Below are several records. Retype exactly those lines running from the one with "april 2016 (910, 1799)" through the one with "[Cookiebot av Usercentrics", end lines included, and no others.

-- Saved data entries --
##########

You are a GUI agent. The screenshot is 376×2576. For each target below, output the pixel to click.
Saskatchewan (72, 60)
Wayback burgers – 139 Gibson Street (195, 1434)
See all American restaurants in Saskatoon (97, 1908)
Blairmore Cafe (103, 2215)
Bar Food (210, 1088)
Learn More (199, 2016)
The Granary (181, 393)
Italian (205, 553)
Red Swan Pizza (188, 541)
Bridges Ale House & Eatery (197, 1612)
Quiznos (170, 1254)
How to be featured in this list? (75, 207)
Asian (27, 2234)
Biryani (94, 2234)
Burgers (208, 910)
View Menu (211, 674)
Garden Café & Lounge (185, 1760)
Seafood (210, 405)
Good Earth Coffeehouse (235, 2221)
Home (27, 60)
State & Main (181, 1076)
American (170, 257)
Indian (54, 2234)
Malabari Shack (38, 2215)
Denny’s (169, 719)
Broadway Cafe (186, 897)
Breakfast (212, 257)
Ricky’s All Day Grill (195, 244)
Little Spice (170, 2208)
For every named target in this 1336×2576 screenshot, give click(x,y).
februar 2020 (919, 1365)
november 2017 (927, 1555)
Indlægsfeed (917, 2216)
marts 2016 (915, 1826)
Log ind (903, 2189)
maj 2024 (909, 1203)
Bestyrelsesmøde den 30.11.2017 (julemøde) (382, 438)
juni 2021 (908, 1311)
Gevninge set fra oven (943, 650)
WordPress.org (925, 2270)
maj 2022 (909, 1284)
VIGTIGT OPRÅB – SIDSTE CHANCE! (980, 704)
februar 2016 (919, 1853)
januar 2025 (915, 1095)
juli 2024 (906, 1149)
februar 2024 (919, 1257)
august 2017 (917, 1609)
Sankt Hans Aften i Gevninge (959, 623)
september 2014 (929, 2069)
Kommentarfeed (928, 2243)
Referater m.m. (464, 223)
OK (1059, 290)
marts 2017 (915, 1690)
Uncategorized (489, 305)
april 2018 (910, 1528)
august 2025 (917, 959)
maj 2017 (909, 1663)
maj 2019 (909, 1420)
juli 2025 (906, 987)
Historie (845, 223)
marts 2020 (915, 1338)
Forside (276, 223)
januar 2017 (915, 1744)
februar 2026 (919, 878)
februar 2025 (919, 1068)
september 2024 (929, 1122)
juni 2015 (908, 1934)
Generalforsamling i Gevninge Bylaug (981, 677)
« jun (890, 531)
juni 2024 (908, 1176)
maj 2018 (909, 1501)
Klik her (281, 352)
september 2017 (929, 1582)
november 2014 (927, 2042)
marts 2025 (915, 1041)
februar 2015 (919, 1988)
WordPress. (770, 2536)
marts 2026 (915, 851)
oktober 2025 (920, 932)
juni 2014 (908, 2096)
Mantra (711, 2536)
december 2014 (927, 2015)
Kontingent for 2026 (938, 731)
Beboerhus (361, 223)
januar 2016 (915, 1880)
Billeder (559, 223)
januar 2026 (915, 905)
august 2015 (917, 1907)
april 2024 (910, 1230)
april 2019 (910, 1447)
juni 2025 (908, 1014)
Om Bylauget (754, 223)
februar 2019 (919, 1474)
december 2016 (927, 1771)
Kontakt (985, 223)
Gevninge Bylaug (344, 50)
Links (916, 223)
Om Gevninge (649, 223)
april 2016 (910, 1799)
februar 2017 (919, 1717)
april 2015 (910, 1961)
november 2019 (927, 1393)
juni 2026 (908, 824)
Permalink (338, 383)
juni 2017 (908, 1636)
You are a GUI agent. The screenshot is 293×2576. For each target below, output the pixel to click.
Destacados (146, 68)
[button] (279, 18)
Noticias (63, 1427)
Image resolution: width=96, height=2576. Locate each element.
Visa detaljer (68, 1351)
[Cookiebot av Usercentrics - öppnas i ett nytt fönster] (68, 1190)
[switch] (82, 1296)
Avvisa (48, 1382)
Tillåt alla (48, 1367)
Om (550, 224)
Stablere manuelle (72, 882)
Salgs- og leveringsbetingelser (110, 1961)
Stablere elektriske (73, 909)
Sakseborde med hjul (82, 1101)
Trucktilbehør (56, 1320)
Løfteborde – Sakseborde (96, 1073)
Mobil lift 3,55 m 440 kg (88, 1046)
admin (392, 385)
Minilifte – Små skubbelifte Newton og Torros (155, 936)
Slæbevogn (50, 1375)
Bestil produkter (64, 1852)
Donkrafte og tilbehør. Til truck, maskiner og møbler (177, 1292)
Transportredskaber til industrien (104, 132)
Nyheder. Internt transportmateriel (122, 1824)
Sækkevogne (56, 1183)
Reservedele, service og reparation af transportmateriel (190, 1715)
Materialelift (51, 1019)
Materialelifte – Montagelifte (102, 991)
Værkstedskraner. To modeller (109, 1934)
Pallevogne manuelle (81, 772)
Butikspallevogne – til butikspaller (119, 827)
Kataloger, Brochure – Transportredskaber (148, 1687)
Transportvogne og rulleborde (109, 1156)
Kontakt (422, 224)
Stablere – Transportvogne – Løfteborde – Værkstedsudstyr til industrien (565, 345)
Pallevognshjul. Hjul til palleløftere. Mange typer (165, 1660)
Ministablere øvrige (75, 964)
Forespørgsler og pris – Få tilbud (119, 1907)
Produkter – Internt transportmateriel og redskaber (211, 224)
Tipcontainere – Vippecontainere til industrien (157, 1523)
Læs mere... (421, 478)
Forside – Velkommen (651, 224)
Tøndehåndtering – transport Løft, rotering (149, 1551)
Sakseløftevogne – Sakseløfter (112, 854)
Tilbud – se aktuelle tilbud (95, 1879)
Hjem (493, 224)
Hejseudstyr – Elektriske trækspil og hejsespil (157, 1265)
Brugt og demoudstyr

##########

-- Answer to this exercise --
april 2016 (910, 1799)
februar 2017 (919, 1717)
april 2015 (910, 1961)
november 2019 (927, 1393)
juni 2026 (908, 824)
Permalink (338, 383)
juni 2017 (908, 1636)
You are a GUI agent. The screenshot is 293×2576. For each target below, output the pixel to click.
Destacados (146, 68)
[button] (279, 18)
Noticias (63, 1427)
Image resolution: width=96, height=2576. Locate each element.
Visa detaljer (68, 1351)
[Cookiebot av Usercentrics - öppnas i ett nytt fönster] (68, 1190)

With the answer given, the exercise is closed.